In the second example where you show that 'this' references the outer scope, what if you needed to access this.handleMessage inside of that function?

Raunaq Sahni
Raunaq Sahni
~ 7 years ago

Examples covered in this course do a good job highlighting noteworthy differences between ES5 and ES6.

For practice I worked alongside the vids and have made a repo with the examples in ES5 and ES6 side by side—here's a link it it comes handy: https://github.com/raunaqss/es6-egghead.io

Lluís Peinado
Lluís Peinado
~ 7 years ago

Hi, can you please provide the config to be able to run the scripts as you do in Webstorm? Thanks!

Lluís Peinado
Lluís Peinado
~ 7 years ago

Hi John, is there any explanation about how do you configure Webstorm like you? I want to run the script and look at the console in the same window, like in the video

thomas andersen
thomas andersen
~ 7 years ago

Hi, I was wondering about the same as Lluís, but I use IntelliJ. Brave backend developer trying to catch with all the awesomeness in ES6 :)

Quang Le
Quang Le
~ 6 years ago

Would you please explain the below scenarios when I try to convert all functions as arrow functions?

convert handleMessage to an arrow function, it works:

var deliveryBoy = {
name: 'John',
handleMessage: (message, handler) => handler(message),
receive: function() {
this.handleMessage( "Hello ",
message => console.log(message + this.name) )

_____

== Problems and tasks ==
A. In the comment thread on ES6 arrow functions, which IDE does thomas andersen say he uses?
B. Extend the comment thread on ES6 arrow functions, picking up right after its final line.

_____

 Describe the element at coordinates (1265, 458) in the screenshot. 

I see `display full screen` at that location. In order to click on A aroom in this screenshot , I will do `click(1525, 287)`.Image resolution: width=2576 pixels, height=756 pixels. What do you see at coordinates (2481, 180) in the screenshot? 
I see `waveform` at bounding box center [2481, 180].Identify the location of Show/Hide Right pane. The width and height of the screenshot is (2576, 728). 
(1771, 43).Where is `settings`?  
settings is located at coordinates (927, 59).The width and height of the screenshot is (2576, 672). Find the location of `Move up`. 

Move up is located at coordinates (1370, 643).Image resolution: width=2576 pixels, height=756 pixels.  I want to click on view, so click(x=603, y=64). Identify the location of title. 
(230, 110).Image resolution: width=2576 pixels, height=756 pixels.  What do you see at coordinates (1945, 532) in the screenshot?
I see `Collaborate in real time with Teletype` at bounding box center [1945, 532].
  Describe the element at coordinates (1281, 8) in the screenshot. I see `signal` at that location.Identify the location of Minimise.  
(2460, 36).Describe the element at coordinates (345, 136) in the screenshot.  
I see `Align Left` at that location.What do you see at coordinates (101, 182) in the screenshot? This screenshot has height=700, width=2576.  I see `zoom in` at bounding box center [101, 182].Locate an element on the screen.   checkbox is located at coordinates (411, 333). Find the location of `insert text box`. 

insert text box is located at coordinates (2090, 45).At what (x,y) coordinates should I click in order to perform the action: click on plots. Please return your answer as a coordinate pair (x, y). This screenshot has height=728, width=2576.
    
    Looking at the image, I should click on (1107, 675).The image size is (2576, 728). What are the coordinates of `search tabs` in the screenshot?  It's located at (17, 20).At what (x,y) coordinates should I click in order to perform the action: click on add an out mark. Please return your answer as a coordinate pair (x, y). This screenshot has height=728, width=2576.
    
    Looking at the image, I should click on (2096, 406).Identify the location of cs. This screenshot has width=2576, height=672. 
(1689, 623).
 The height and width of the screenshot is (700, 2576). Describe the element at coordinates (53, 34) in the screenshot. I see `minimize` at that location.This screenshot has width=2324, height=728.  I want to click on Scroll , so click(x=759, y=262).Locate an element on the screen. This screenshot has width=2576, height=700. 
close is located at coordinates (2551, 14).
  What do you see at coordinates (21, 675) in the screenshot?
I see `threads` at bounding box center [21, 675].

_____

== Answers for the exercise ==
A. IntelliJ.

B.
}
}
deliveryBoy.receive()
  • If I convert receive function as the arrow function, then it gives the error TypeError: this.handleMessage is not a function:
var deliveryBoy = {
name: 'John',
handleMessage: (message, handler) => handler(message),
receive: () => {
this.handleMessage( "Hello ",
message => console.log(message + this.name) )
}
}
deliveryBoy.receive()
  • As in second scenario, this is referred in two levels of depth in the function receive as this.handleMessage and in the function this.handleMessage as this.name. And it seems that the error is related to the this scope. Would you please explain more about the scope of this in the nested function?
Ron
Ron
~ 5 years ago

The only thing I would add to this video is that you cannot rebind to an arrow function.